Drifting into antiquity
I WAS dozing in my bunk, surfacing from the bleary ocean of sleep, with Laranda lying off the beach in the stunning bay on the south east of the island of Elafonisos. The island the ancient Greeks called ‘The asses jaw’.
We were both having a rest, Laranda and I, after a stormy crossing of the Aegean from Santorini to Cape Malea. With the wind and sea on her starboard quarter, there had been no stopping her.
For most of that crossing, all through the night, I was tied in the cockpit to avoid being thrown out of it. The sea was running fast and passing under us without coming aboard. But I had the tiller lashed with some slack in case a pesky wave might try to heave us round and broach us.

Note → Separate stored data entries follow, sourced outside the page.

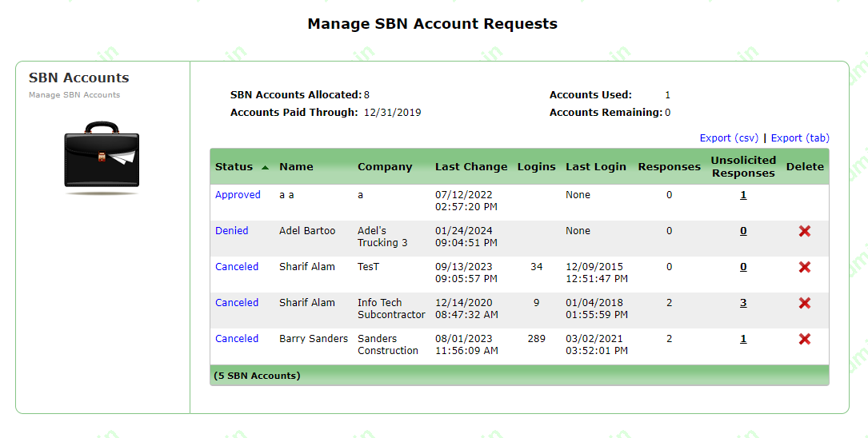This screenshot has height=438, width=868.
Task: Toggle the sort arrow beside Status header
Action: (265, 167)
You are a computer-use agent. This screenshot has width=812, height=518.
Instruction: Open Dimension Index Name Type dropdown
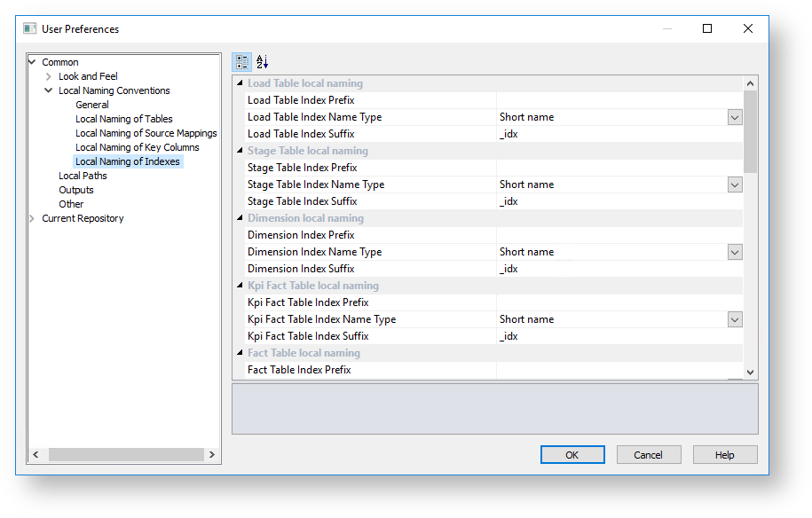click(735, 252)
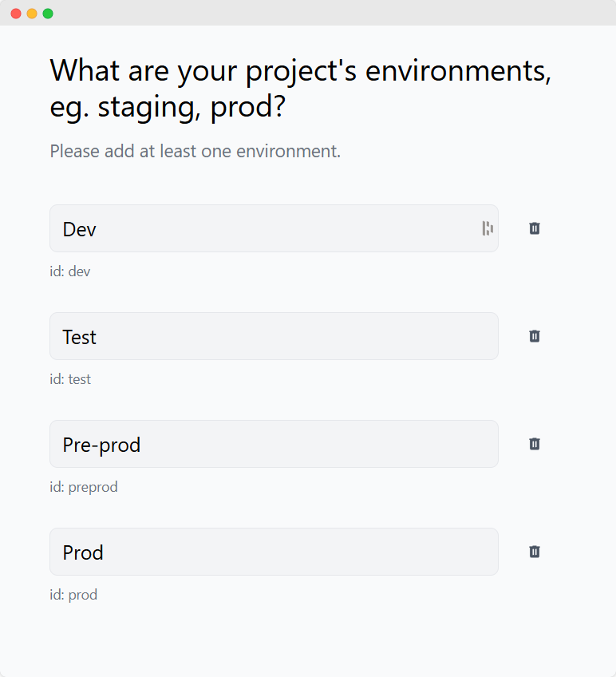
Task: Select the Pre-prod environment text field
Action: (x=274, y=444)
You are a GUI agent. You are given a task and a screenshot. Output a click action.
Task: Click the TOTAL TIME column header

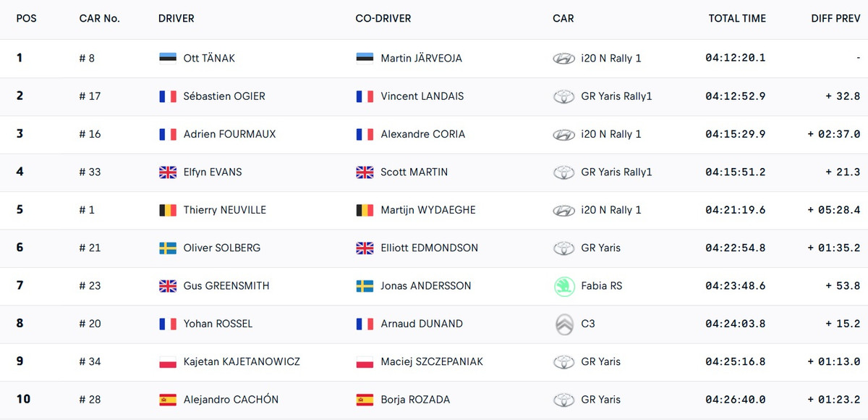point(737,19)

With only her storm jib, Laranda’s port deck was mostly under water the whole time, the old girl was flying.
Early in the morning, off Cape Malea, a huge wave heaped up and took her out of my control and gybed us, but the main was tightly furled along the boom and she handled well to come round and settle to her course again.
The Kythera channel is known for its rogue waves and heaping seas, it has claimed many ships; but we rounded the cape and found respite in the bay the ancients used as a staging point on their voyages around the Peloponnesus. There was no Corinth Canal in those days.
At times the crossing had its hairy and frightening moments, but it was exhilarating and satisfying. My face and beard were caked in salt and the wind was still blowing hard when we tried to anchor in the bay.